Gaming could help many people monitor their own health conditions - if game companies don’t get put off by slow processes.

That is the view of Rosemary Kay, director of Liverpool-based eHealth Cluster, which helps tech SMEs find their way through the complicated worlds of health and social care. 

“There are opportunities for health and social care around gaming but it’s not the game companies’ world and they can’t understand why everything takes so long,” Kay told BusinessCloud.

“What they do in the gaming world is exactly what we need in some areas of healthcare.

“There are preventative opportunities there and if you can understand UX and how to influence behaviour you can get people looking after their own condition and understanding it.
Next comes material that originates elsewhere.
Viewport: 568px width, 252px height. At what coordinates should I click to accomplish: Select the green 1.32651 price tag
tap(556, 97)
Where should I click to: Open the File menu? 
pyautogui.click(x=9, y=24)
Serious gaming approaches are creating new opportunities for understanding health conditions.

“That’s where we’ve had to work to bring both sides together to say 'there’s something here for both of you'.
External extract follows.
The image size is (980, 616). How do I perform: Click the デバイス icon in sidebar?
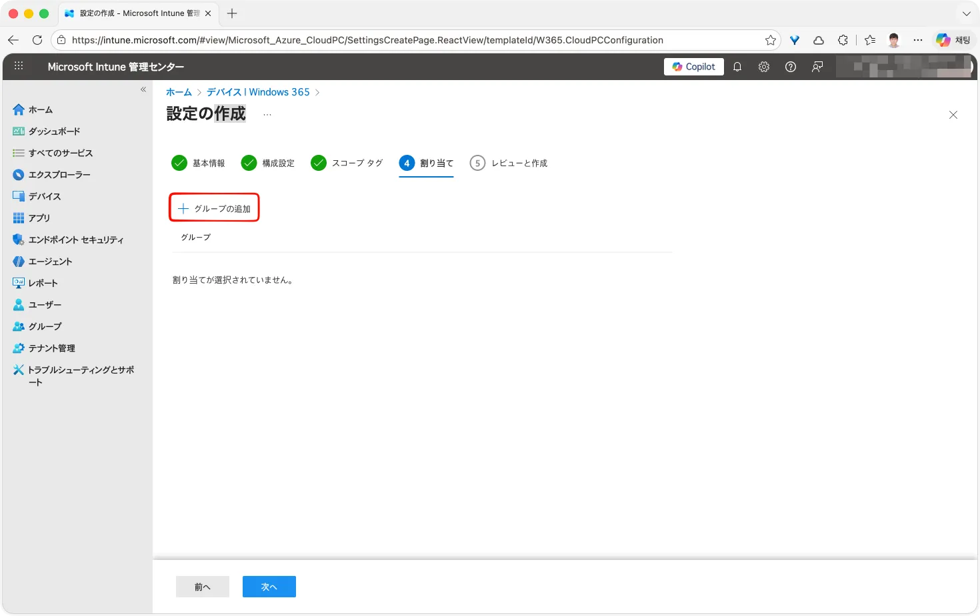19,196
“Gaming companies are used to doing a pitch and getting a ‘yes' or 'no’. With the NHS they say ‘I think there’s something there but we need to go to a committee and look at our budget and talk to this person’.

“The companies say ‘is this really worth it?’ and we say ‘yes it’s not you, it’s just the way they work’.”

The cluster was set up by a group of tech companies who wanted to get into the sector but found no clear routes to market. It now has over 350 people registered.

“They could see lots of opportunities but couldn’t find the right people to talk to,” Kay said.

“It’s very much about understanding the world of health and social care. A real issue for SMEs is to understand the route to market.

“They would come to us saying ‘we have a great product and want to sell our app to social care commissioners to use in their services’. We’d say 'well social care commissioners won’t buy that because they have no money and they don’t buy products, they buy services via care providers'.

“We untangled what sits where and found that companies could spend an awful lot of time talking to the wrong people and even competitors without realising. Not many people understand all three areas – tech, health and social care.”

The cluster, which is funded on membership fees and special projects, currently only asks public bodies, not SMEs, for membership to avoid pricing anyone out.

 “So far those that get it do really get it. They’re coming on board slowly,” Kay explained.

“You get most learning around the people you’ve had to encourage to come in because if you work with a company or public body who says ‘I want to do this or that’, it’s not actually attacking barriers.”

The next barriers that the company wants to attack include getting students straight out of university and tying up with the city’s other initiatives.

“Health and social care isn’t like a typical tech business – it’s not about standard marketing plans and social media, it’s about navigating red tape,” Kay said.

“Some tech companies talk to us and then say it’s not for me. To me that’s a success rather than wasting time and money.”